While the 3rd Battalion tackled Castelvetrano, the 1st Battalion occupied Campobello that evening, shortly after 1800 hours. Pressing on they entered Mazara three hours later and captured 3456 Italian soldiers. The 155mm cannoneers of the 34th Field Artillery Battalion blasted the way through Ribera and Santa Margarita for the 82nd Airborne Division in a “workmanlike fashion”, as mentioned by 82nd Airborne commander Brigadier General Maxwell D. Taylor. Enemy artillery batteries defending the port of Trapini were effectively silenced by the men of the 34th Field Artillery Battalion, enabling the paratroopers of the 82nd Airborne to occupy the city.

With the Allies in possession of the western and south-western parts of the island, the 39th Combat Team was attached to the 1st Infantry Division, driving through the mountains south of the seacoast towards Messina. It conquered the enemy at Cerami and then joined the assault on Troina, a key enemy strongpoint. While two Regiments of the 1st Division attempted to flank the city, the 39th Combat Team took it head on, scrambling up heights rising 3000 feet. Though bombers and artillery pounded the city, the enemy held fast.
At the same time other parts of the Ninth Infantry Division had moved to Sicily. It was ordered to break the impasse at Troina. On August 5th, 1943, the 60th Infantry Regiment teamed up with the 4th Tabour of Guorns (knife-wielding irregular Moroccan troops who distinguished themselves whilst fighting under French command in Tunisia, Italy, France and Germany during World War II). Together they flanked Troina along a ridgeline to the North which forced German artillery north east of the city to withdraw, and thus leaving the Germans in Troina vulnerable. The Germans withdrew with the Ninth Infantry Division in hot pursuit. The Americans and the British 78th Division were funnelling in towards Randazzo, which, if taken, would open the way for a run to Messina. Impending the way were demolitions, mined roads, blown bridges, craters and the notorious “Schu-Mines”. These mines would send off a load of metal up to waste/crotch height and explode. Personnel mines were placed about 20-yard intervals, coordinated with belts of Anti-Tank mines about 50 yards apart. Infantry men were frequently forced to leave the road to hike over volcanic rock. The enemy had begun his evacuation of Sicily. So, rear-guard troops would put up a stiff resistance before pulling back. This they also did on a hill before Randazzo, dubbed “Cadillac” by the 39th Combat Team, and then withdrawing from the city on the next day. The withdrawal had been encouraged by another flanking move of the 60th Infantry Regiment and a 12 mile by-pass supply road build by the 15th Engineers in a day and a night, capable of handling loaded 2,5 ton trucks.
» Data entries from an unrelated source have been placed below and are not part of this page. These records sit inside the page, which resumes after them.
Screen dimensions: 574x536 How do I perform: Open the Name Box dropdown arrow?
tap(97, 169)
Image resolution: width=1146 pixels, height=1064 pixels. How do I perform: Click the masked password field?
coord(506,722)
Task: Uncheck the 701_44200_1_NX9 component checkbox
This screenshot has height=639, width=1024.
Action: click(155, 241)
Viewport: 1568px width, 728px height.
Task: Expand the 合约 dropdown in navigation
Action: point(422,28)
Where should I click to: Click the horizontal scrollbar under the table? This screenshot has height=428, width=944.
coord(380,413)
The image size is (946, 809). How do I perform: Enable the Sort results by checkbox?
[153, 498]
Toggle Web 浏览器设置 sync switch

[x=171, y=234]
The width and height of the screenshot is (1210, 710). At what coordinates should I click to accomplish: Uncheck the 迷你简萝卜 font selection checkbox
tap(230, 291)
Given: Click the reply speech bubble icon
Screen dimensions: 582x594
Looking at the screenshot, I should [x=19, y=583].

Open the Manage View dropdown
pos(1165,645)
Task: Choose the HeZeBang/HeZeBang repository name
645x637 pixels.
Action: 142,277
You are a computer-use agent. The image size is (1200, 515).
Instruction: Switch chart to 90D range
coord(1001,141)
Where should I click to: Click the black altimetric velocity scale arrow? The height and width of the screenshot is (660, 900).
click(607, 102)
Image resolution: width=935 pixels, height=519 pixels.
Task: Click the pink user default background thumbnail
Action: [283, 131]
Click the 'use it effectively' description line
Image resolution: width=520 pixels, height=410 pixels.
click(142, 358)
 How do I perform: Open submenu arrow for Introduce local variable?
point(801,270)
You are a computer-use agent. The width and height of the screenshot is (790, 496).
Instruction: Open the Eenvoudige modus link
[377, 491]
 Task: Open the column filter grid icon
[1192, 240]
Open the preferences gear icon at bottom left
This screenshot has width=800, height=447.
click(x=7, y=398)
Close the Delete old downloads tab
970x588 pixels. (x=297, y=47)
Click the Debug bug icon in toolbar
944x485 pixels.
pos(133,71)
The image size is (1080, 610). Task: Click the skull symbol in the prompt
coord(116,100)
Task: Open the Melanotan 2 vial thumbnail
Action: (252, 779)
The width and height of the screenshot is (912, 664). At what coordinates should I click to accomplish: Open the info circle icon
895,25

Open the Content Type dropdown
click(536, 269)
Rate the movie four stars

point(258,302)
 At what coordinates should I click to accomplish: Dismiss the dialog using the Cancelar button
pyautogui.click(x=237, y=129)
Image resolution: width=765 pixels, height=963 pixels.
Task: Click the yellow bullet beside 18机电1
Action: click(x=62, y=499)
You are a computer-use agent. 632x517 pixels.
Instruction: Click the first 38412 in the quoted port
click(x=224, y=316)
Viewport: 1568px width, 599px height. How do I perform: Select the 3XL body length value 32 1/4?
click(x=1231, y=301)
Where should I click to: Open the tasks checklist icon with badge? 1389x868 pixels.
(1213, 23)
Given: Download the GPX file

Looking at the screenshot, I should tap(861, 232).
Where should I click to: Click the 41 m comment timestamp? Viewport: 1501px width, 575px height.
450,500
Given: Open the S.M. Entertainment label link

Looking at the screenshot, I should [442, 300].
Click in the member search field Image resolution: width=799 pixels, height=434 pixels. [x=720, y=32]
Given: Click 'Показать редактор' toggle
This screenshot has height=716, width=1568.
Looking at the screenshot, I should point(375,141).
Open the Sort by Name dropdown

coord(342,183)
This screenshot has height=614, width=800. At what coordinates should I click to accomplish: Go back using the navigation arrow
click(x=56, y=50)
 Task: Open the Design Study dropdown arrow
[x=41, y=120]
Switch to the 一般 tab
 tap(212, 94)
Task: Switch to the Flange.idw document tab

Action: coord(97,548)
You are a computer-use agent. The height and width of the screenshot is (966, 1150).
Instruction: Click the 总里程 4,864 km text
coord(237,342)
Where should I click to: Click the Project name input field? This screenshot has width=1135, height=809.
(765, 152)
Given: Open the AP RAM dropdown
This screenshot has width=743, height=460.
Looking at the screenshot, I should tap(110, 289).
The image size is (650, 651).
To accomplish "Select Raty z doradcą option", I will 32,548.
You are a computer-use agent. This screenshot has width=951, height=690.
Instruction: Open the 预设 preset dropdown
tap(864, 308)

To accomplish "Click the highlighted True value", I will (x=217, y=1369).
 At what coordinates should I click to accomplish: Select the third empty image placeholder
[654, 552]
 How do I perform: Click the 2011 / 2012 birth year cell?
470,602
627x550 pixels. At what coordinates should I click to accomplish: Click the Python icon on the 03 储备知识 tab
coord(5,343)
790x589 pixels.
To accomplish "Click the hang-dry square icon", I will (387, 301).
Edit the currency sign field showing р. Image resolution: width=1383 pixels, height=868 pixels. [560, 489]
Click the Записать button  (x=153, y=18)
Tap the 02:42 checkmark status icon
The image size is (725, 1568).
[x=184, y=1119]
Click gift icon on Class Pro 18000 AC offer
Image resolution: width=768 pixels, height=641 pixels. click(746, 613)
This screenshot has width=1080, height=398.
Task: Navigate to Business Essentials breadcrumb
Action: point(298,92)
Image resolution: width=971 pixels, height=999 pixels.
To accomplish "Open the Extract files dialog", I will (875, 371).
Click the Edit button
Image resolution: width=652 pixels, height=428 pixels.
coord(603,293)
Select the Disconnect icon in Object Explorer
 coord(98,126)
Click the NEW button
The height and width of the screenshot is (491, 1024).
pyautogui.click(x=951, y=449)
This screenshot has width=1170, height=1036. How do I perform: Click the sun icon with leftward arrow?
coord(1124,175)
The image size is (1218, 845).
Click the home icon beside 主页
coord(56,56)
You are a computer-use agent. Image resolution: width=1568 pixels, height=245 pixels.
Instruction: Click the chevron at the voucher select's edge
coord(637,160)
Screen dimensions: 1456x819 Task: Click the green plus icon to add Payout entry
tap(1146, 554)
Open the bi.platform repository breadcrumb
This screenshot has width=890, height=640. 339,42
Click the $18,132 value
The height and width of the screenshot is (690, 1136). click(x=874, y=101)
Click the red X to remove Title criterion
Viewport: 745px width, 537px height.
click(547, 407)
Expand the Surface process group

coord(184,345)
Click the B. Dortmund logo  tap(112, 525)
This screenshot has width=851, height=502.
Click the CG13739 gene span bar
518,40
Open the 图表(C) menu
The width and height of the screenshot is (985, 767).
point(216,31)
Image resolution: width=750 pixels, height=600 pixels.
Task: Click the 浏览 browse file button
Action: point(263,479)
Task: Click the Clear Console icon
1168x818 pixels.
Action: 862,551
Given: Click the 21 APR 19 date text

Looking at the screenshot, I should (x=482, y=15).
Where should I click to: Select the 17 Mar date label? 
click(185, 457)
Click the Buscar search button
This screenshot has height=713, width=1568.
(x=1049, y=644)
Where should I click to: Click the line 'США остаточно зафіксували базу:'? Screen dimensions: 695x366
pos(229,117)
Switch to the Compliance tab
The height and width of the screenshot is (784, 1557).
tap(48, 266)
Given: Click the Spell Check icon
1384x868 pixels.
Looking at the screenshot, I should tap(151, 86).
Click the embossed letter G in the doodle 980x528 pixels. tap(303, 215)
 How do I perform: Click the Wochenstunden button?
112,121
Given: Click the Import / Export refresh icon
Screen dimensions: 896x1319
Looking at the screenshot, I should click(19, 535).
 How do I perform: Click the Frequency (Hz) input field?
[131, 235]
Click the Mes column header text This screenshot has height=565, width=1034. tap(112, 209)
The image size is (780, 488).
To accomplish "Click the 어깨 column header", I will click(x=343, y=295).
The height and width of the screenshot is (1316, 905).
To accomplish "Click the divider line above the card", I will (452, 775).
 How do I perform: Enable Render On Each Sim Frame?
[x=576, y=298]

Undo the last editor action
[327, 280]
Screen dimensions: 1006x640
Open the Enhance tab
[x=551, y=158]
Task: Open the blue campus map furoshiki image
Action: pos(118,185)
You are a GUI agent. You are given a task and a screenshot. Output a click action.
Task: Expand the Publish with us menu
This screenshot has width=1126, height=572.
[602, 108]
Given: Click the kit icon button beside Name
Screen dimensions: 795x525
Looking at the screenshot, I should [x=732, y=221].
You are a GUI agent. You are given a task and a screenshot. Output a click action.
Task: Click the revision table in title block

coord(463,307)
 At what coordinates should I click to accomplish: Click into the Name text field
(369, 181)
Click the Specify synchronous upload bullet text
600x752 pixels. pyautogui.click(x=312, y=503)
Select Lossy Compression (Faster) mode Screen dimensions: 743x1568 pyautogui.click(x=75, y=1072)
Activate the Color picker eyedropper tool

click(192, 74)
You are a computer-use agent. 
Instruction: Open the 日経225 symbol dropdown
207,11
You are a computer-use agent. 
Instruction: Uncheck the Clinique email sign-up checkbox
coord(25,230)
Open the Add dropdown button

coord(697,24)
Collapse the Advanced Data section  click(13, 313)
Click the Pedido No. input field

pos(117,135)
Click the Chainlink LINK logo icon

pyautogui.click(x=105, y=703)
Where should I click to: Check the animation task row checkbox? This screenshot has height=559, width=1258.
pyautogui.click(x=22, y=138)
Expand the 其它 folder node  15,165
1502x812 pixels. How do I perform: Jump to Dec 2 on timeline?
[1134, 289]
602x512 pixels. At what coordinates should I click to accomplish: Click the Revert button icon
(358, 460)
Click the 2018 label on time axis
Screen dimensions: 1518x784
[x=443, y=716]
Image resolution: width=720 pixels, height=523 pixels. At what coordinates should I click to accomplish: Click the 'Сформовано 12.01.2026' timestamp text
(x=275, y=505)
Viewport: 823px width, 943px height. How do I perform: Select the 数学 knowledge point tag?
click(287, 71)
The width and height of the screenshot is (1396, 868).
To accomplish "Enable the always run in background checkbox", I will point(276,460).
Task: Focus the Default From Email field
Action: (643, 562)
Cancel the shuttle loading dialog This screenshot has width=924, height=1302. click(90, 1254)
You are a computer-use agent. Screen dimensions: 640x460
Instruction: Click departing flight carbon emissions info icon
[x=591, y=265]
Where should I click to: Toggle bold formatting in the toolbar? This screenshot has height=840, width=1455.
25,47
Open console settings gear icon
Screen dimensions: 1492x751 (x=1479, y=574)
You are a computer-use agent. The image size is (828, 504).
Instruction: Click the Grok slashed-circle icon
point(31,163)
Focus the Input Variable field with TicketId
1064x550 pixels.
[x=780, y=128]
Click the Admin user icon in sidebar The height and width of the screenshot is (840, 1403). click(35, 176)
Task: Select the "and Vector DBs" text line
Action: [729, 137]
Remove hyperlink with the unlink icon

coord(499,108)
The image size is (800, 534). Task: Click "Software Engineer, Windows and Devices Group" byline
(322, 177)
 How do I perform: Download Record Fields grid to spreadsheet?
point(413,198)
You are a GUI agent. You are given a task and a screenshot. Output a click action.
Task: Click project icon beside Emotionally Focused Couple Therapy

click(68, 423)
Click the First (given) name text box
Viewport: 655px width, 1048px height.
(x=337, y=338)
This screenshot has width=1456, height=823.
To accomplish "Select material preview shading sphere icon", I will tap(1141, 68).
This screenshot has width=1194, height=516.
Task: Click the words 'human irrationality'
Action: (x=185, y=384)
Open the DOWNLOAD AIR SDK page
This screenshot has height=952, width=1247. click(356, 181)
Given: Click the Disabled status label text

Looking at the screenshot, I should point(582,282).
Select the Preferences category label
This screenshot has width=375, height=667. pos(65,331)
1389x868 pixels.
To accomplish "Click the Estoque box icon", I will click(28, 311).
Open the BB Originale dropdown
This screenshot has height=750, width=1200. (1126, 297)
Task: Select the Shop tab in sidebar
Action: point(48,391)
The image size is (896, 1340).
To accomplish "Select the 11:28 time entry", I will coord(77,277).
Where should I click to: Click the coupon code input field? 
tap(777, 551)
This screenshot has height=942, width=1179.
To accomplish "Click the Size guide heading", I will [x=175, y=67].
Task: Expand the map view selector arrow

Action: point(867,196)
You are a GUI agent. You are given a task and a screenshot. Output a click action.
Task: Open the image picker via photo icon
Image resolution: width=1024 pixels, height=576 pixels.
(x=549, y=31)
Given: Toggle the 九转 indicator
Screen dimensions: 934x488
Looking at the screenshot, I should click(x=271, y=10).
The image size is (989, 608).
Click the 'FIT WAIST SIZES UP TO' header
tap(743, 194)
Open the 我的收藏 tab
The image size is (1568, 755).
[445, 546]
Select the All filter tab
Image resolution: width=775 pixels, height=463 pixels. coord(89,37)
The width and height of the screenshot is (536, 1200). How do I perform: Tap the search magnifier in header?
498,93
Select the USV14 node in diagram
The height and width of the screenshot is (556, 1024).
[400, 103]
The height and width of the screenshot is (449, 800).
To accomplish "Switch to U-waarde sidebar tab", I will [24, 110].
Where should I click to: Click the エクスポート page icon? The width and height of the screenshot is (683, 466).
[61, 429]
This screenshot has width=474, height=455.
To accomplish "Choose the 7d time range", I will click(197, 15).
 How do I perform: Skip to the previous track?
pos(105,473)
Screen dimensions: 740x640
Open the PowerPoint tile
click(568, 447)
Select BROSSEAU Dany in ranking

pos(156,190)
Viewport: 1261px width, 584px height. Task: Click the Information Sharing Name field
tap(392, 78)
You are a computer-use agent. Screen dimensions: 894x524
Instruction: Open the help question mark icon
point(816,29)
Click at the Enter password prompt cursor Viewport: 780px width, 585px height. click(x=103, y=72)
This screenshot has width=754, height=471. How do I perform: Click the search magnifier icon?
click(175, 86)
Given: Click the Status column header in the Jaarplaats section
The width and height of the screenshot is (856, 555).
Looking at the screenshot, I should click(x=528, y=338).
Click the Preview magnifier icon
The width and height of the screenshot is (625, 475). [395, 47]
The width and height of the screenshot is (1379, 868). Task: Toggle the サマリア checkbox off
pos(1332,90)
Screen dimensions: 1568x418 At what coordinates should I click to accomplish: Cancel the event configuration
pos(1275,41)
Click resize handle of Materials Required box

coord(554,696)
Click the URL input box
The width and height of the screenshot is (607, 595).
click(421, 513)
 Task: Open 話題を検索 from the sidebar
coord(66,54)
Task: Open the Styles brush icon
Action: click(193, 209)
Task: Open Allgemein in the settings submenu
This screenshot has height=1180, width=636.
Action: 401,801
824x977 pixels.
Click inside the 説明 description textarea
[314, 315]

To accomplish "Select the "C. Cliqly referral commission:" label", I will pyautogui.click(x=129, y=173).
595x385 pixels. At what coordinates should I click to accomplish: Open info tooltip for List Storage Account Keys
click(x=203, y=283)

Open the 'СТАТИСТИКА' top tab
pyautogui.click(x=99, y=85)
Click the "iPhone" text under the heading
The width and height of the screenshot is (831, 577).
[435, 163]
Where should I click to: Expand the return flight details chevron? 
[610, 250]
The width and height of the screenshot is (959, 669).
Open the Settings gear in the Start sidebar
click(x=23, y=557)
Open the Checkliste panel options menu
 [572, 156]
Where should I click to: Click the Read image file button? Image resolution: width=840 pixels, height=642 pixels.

General Patton wanted to beat Montgomery into Messina. Since the 3rd Division was chasing the enemy east on the coast, the 9th Infantry Division could go no further. Messina fell on August 17th, 1943. Rest, recreation and re-training followed, and by November 1943 the Ninth was at sea again, heading for England where it would start more extensive training to prepare for the fighting in Normandy.